Federal Cabinet Approves Budget Strategy for 4.2% GDP Growth in FY22

The Federal Cabinet approved the Budget Strategy Paper (BSP) for the next fiscal year (FY22), in line with the directives of the International Monetary Fund (IMF) program.

The new budget includes a significant focus on higher contributions from provinces to finance the fiscal deficit. There is reportedly also a stringent control over major expenditures, including defense, pension, and civil government expenditures, creating room for higher interest payments.

The budgetary allocation for FY22 has been put at Rs. 1.330 trillion for defense which is 2.7 percent higher than the current fiscal year. Estimates for debt servicing have been put at Rs. 3.1 trillion for next year, nearly 6.3 percent higher than the current year.

Gross federal revenues are estimated to go up by a significant 25 percent to Rs. 7.99 trillion. The strategy paper also targets an economic growth rate of 4.2 percent for the next year, Dawn News reported.

Other targets set by the strategy paper include about 8 percent rate of inflation, budget deficit at 6 percent of GDP, and 84.3 percent of public debt to GDP ratio.

Gross federal revenues are estimated to go up by more than 25 percent on account of a series of tax adjustments like widening of GST and income tax net, besides continually banking on several non-tax revenues like petroleum levy and so on.

Pension allocations for FY22 have been set at Rs. 480 billion (up from Rs. 470 billion in the current fiscal year), while the operations of the civil government would consume Rs. 510 billion next year (up from Rs. 488 billion this year).

The meeting also cleared the Medium-Term Budget Strategy Paper (MTBSP) for FY2021-22 to FY 2023-24.

According to the Ministry of Finance, the MTBSP has a focus on sustainable growth, job creation, protection of vulnerable segments of society, inflation and price control, prime minister’s special initiatives, and reduction of twin deficits.

On the revenue side, considering tax reforms, the paper is focused on corporate income tax reforms for removal of undesirable tax credits, accelerated depreciation, exemptions, reduced rates, exemption from specific provisions, etc.

Many of these have already been taken down recently through the promulgation of Tax Laws (Second Amendment) Ordinance, 2021.

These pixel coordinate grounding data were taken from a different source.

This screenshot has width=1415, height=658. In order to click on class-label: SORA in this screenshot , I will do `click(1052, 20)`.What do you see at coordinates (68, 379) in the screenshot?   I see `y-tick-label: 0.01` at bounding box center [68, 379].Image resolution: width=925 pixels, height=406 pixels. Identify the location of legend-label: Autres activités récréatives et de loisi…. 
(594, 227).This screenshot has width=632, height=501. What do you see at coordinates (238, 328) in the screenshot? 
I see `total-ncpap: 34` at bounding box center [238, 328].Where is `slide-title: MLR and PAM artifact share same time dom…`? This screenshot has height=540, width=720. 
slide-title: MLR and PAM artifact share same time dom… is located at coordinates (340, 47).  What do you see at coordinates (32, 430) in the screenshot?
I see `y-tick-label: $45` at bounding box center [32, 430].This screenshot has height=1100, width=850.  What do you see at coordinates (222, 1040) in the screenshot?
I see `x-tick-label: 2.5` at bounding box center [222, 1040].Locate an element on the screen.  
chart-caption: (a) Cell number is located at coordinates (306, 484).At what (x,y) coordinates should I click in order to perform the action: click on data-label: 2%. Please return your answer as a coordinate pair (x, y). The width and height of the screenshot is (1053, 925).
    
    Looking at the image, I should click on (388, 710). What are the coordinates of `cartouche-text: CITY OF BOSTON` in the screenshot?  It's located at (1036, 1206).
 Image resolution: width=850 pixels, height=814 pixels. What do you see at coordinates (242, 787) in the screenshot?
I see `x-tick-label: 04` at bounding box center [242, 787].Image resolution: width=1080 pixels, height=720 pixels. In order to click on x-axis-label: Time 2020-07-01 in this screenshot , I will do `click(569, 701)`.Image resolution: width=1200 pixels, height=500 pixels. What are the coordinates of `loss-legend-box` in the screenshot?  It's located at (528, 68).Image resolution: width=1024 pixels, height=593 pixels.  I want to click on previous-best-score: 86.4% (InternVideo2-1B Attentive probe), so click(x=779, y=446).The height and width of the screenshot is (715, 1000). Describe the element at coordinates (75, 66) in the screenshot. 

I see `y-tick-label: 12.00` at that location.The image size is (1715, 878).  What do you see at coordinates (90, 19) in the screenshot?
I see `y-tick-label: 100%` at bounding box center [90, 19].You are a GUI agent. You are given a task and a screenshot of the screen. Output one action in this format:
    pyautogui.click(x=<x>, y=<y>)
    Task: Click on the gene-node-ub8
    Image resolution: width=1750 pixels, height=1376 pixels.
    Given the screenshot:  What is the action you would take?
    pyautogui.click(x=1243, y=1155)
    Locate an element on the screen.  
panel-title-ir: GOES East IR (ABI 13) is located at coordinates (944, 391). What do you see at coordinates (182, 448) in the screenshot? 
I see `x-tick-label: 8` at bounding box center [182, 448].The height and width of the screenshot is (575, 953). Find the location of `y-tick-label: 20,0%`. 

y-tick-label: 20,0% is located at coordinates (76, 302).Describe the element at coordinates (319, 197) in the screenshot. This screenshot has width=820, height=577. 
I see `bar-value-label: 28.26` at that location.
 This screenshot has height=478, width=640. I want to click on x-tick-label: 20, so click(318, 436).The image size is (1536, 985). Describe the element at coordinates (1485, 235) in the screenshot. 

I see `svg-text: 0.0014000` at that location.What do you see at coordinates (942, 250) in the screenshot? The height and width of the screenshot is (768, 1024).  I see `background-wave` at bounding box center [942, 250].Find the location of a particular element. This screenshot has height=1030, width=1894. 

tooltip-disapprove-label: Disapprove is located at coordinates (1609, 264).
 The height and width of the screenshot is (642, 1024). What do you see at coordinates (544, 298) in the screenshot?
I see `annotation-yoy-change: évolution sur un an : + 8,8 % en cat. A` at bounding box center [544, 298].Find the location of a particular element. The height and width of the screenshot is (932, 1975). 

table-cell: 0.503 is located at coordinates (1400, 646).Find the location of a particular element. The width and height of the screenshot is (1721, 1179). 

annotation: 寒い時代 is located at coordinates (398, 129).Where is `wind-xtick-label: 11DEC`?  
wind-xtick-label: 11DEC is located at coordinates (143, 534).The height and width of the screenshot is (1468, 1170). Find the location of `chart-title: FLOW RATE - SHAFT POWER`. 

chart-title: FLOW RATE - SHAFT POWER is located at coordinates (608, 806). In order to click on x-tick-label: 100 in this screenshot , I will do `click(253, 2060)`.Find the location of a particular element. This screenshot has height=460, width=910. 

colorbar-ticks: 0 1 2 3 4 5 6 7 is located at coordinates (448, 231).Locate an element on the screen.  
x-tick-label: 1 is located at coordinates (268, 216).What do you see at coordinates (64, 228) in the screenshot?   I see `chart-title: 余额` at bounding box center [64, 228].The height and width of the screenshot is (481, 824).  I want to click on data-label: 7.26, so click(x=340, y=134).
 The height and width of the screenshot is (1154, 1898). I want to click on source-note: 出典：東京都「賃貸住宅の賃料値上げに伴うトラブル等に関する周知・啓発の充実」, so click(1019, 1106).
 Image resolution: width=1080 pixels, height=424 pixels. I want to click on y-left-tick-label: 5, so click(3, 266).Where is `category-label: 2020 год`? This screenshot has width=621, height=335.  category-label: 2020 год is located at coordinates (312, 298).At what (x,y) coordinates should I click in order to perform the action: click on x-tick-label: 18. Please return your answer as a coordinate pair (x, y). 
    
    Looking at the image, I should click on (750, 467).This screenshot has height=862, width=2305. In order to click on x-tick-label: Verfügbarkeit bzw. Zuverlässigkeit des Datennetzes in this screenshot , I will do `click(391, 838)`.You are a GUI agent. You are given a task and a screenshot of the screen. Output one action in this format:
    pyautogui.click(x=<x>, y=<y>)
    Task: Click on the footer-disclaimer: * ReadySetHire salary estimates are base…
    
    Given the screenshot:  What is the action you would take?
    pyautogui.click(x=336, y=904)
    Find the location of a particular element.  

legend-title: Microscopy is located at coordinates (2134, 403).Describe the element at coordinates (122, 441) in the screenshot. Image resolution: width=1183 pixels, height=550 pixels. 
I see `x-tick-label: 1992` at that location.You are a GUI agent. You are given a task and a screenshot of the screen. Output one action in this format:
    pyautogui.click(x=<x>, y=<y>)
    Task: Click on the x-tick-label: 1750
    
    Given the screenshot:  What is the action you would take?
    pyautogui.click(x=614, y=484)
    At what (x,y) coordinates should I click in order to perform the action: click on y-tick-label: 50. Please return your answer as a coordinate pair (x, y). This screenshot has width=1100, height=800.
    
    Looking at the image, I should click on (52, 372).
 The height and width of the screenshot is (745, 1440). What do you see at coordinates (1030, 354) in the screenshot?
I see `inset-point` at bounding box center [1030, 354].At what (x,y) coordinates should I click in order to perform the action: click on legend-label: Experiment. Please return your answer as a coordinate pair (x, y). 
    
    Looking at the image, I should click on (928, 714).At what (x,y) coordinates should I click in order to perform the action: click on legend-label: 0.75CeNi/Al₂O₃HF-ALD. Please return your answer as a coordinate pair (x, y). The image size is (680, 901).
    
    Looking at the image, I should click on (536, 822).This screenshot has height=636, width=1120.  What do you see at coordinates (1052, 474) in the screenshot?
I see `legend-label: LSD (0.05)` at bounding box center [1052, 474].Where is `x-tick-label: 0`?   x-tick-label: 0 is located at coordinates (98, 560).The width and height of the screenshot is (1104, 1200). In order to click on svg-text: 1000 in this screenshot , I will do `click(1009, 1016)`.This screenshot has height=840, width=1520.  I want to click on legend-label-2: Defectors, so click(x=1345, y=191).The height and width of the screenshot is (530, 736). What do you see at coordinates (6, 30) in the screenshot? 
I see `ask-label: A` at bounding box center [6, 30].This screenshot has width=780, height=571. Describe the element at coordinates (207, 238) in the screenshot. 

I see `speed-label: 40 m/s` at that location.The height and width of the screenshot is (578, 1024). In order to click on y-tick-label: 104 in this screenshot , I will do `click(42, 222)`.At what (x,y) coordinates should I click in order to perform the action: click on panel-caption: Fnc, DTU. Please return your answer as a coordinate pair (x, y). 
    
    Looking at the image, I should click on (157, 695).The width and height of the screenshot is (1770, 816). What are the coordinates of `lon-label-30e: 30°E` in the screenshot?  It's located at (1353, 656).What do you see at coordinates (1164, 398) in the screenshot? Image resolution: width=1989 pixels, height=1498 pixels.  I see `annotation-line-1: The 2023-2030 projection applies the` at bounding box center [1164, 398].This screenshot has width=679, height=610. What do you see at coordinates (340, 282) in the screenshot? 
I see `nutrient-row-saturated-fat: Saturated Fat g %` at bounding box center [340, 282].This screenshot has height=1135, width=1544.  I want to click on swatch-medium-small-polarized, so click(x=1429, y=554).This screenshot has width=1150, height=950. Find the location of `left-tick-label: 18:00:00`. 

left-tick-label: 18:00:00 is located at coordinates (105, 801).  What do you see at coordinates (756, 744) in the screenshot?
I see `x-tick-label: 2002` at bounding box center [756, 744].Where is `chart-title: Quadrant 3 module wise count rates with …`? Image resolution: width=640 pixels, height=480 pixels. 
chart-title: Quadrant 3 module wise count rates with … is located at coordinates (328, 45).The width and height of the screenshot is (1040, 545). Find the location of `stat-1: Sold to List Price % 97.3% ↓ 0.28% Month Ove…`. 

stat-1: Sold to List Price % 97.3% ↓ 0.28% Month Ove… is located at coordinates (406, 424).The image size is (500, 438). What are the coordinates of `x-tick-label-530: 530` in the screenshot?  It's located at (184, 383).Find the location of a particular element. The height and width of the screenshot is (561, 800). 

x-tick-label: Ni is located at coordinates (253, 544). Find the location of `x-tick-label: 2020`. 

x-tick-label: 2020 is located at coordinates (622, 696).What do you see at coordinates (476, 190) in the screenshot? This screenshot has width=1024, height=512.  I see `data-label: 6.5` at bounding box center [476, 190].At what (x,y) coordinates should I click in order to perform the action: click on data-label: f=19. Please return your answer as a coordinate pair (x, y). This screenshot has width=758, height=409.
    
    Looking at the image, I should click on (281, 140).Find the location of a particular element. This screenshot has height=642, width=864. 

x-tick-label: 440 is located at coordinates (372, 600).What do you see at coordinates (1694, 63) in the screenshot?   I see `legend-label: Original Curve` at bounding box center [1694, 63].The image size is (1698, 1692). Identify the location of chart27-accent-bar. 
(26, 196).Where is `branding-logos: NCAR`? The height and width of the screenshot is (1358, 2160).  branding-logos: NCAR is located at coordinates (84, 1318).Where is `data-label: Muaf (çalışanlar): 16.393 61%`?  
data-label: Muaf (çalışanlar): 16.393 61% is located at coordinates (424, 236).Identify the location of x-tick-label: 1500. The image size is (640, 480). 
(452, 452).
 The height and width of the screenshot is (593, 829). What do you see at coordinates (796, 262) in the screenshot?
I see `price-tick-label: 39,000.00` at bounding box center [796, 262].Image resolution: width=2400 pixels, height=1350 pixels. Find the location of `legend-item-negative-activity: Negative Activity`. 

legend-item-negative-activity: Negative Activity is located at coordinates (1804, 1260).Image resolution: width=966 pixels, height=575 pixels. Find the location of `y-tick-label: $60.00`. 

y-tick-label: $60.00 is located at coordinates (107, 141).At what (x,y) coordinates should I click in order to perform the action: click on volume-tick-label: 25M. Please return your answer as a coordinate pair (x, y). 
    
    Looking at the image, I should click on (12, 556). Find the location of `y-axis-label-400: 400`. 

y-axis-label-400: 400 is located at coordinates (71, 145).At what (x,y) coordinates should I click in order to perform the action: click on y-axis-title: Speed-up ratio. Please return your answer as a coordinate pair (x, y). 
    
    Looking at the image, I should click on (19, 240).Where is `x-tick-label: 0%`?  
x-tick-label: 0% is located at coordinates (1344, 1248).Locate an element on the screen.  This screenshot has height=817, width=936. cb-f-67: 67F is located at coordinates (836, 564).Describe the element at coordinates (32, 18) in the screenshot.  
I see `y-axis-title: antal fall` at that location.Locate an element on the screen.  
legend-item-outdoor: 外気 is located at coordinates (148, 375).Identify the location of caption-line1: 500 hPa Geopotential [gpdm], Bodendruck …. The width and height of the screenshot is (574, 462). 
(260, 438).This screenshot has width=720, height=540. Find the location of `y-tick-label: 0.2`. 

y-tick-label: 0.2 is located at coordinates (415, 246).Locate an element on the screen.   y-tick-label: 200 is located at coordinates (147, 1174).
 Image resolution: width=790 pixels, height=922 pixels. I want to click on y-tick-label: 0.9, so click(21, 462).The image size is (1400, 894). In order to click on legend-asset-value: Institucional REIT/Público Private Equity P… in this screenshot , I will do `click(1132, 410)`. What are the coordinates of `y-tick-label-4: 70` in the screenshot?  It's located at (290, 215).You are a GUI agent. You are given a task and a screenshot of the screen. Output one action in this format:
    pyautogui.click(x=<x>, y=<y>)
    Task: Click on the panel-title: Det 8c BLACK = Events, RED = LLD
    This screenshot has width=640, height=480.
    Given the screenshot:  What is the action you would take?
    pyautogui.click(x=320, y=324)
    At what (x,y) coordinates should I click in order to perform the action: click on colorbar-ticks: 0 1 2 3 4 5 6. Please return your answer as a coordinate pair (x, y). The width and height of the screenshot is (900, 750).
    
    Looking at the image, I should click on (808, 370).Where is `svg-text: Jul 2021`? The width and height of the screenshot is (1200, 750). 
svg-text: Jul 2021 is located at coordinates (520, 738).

Also, agreed in the IMF program matrix are the personal Income Tax Reforms for removal of unnecessary exemptions and rationalization of tax rates, and reduction of tax slabs. The measures further aim at reducing dependence on withholding taxes.

Nine withholding taxes have already been abolished, and further reduction is under consideration. The FBR will also be rationalizing presumptive and minimum tax regimes.

Furthermore, regarding the general sales tax, the paper says that exemptions and concessions available to all goods except essential food items, health, and education-related goods are to be reviewed.